• [WHAT IS BEING ASKED] Only the lines from the one containing "Where should I click to: Collapse" through the last line of the material should be copied, exactly as written and without pictures.

• [RECORDS FOR PROCESSING]

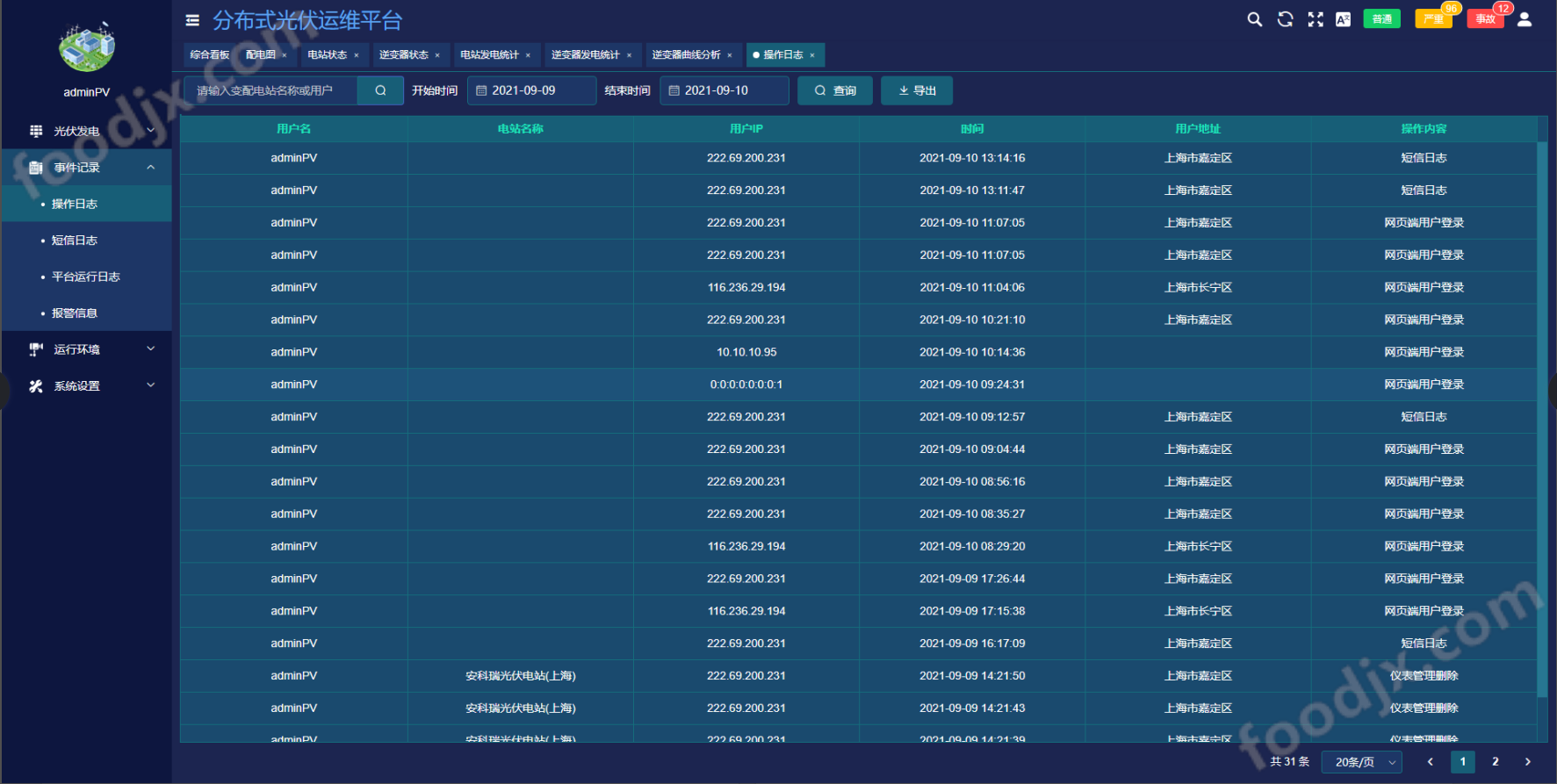
Task: Switch to the 电站发电统计 tab
Action: click(x=490, y=55)
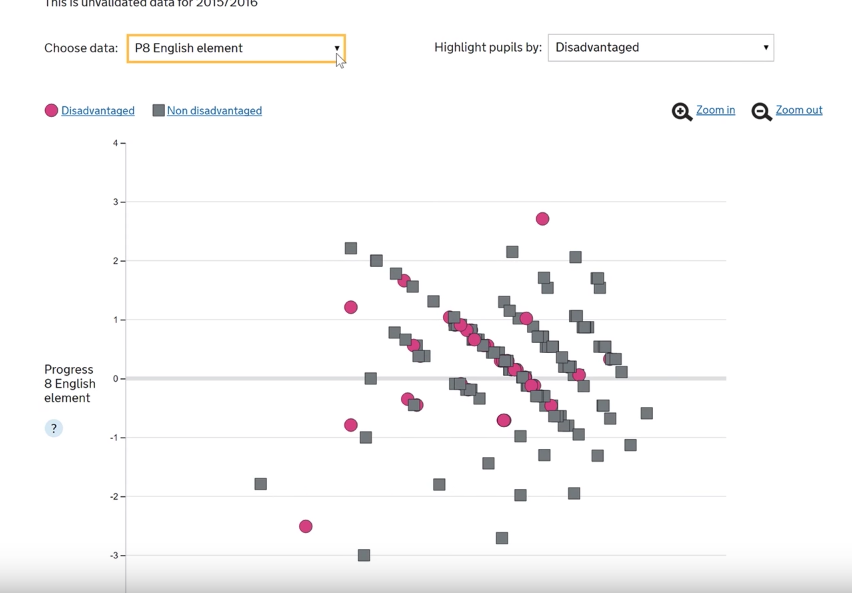Viewport: 852px width, 593px height.
Task: Click grey Non disadvantaged legend square
Action: 158,111
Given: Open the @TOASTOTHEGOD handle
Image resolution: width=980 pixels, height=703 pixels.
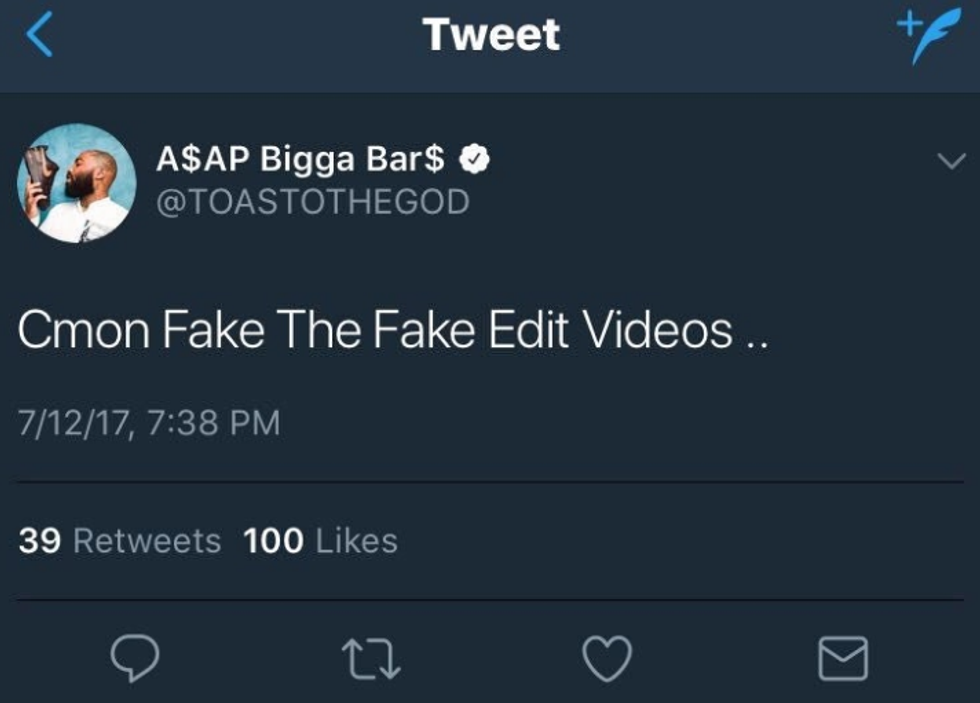Looking at the screenshot, I should coord(312,202).

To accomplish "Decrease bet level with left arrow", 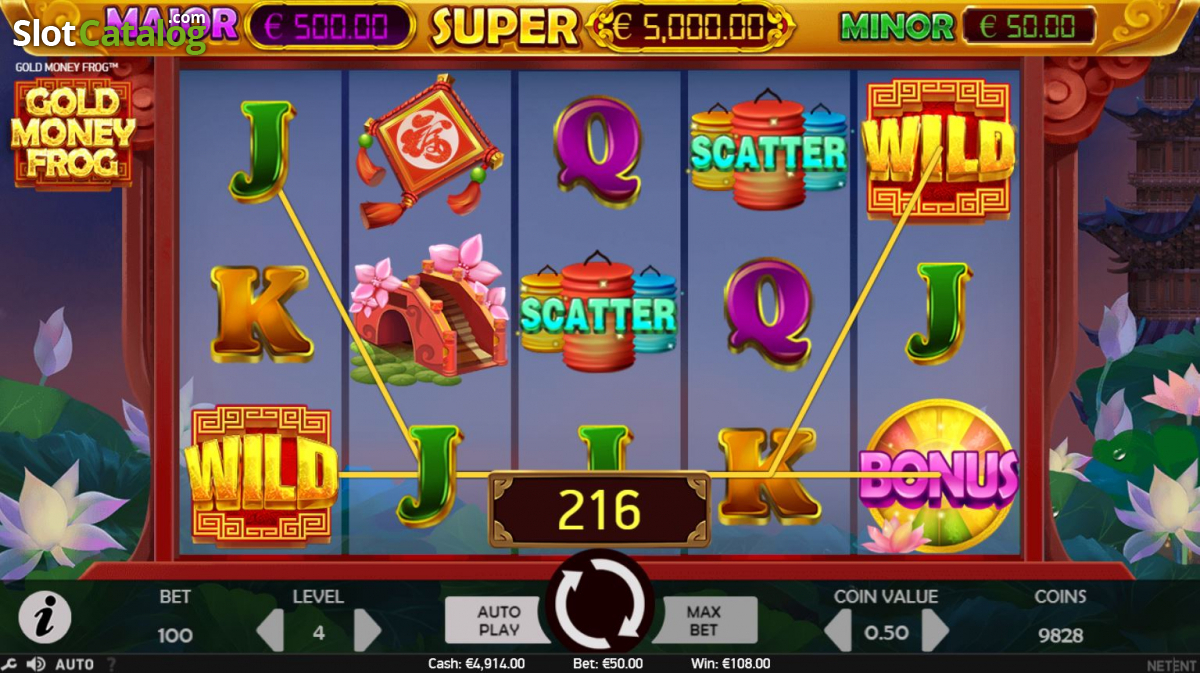I will coord(270,631).

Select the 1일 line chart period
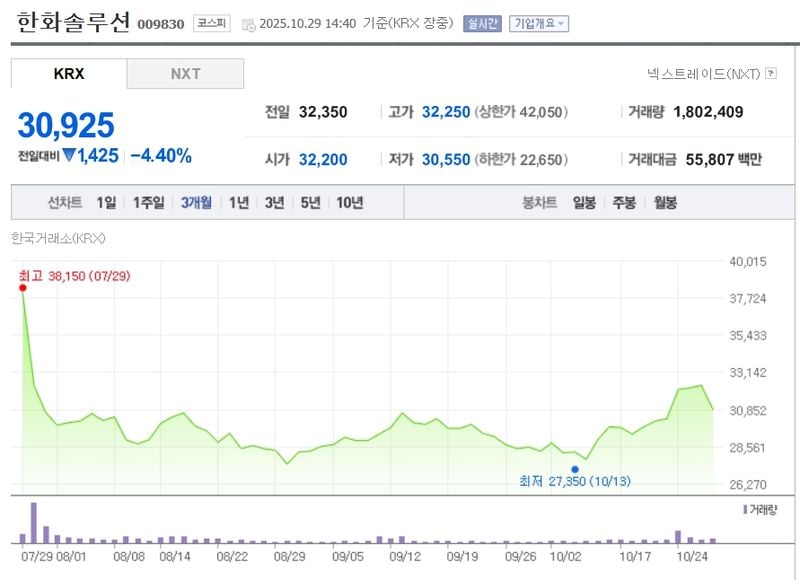106,202
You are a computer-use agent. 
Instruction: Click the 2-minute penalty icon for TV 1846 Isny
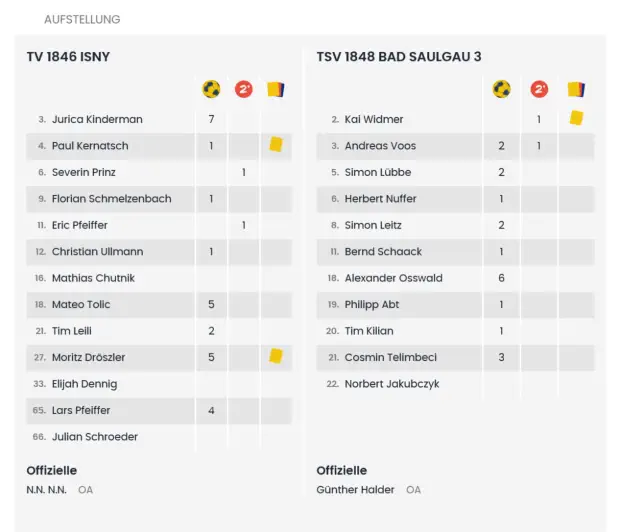243,89
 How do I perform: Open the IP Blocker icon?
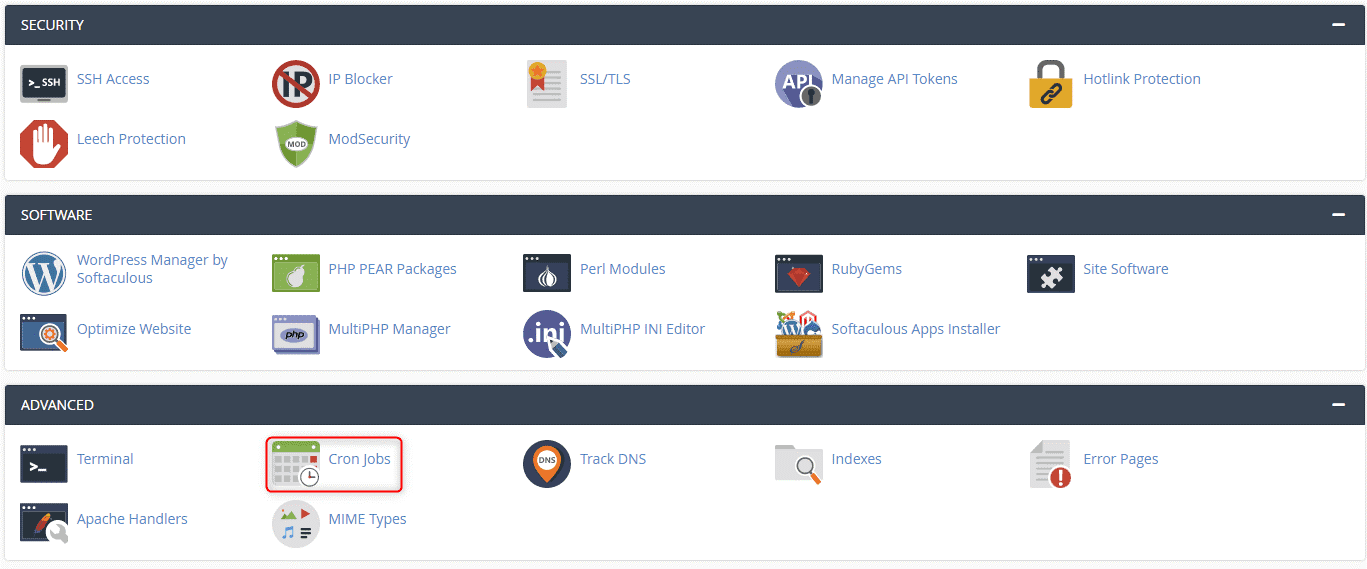pyautogui.click(x=296, y=84)
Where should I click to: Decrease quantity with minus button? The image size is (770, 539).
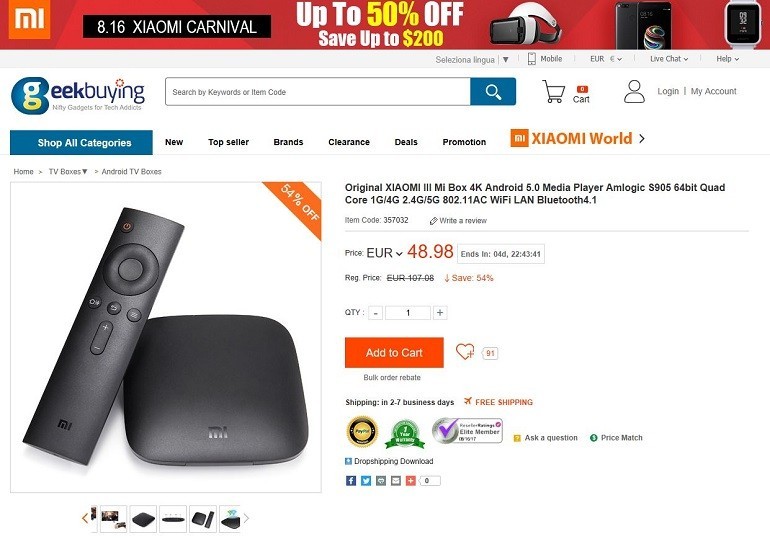[376, 313]
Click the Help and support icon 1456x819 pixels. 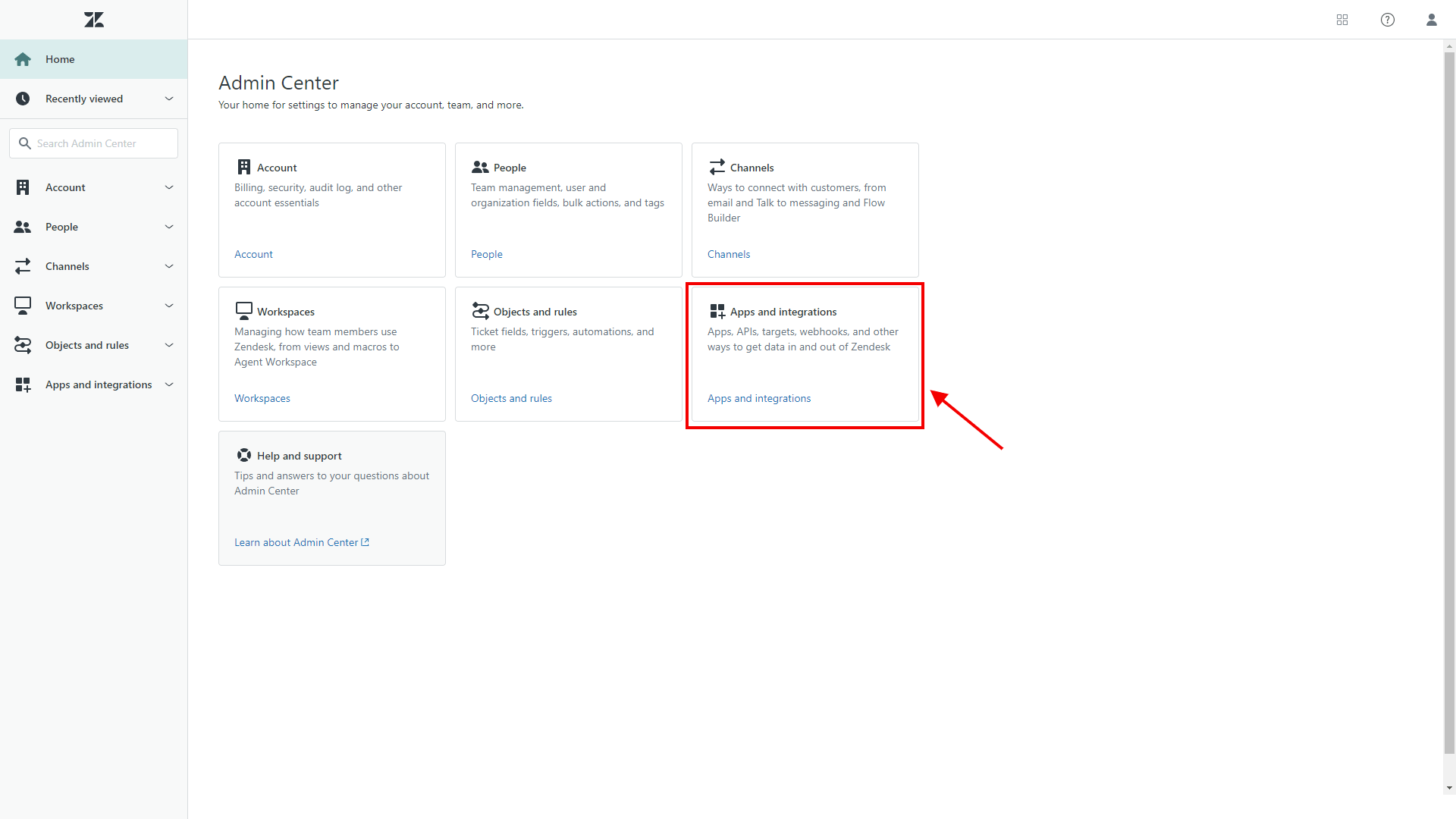tap(244, 455)
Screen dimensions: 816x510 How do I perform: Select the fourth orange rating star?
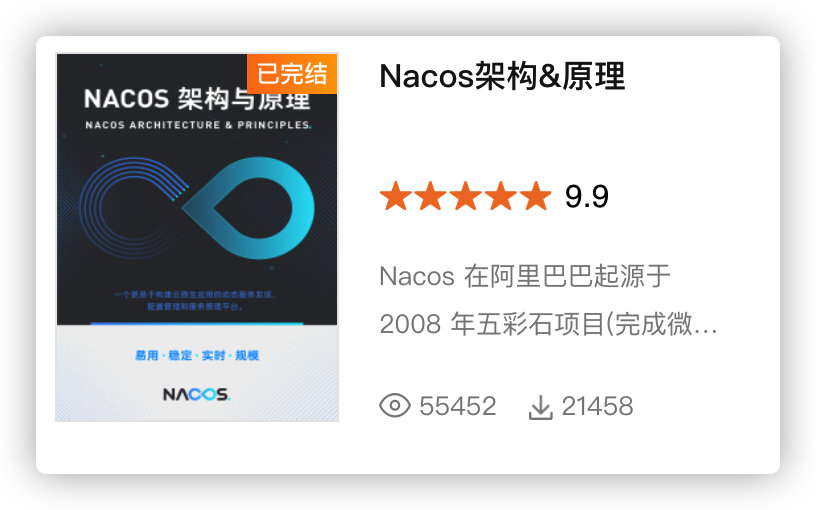tap(501, 196)
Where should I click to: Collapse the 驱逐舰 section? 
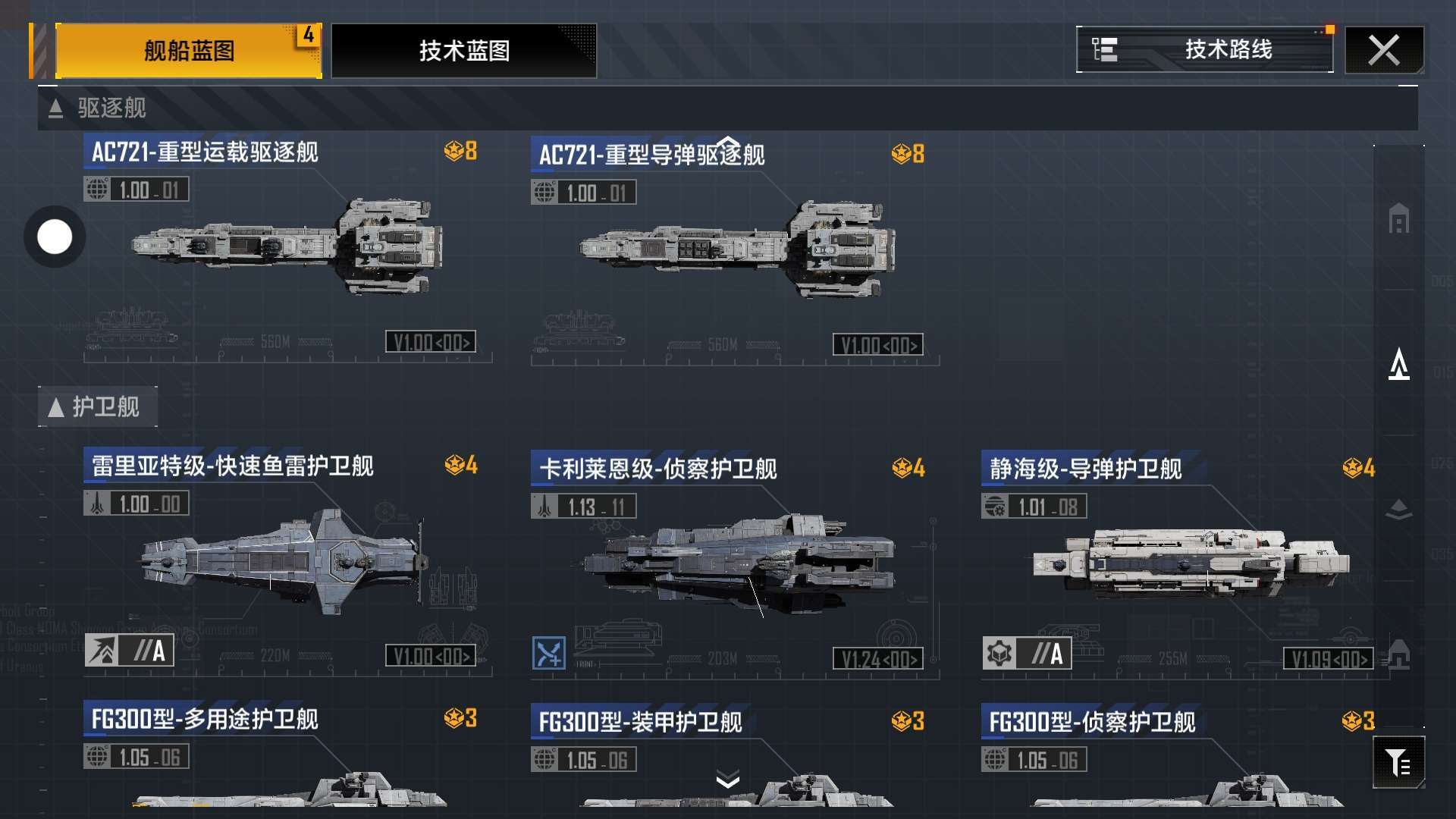pyautogui.click(x=55, y=108)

• [RESPONSE AREA]
Where should I click to: Collapse the 驱逐舰 section? 
pyautogui.click(x=55, y=108)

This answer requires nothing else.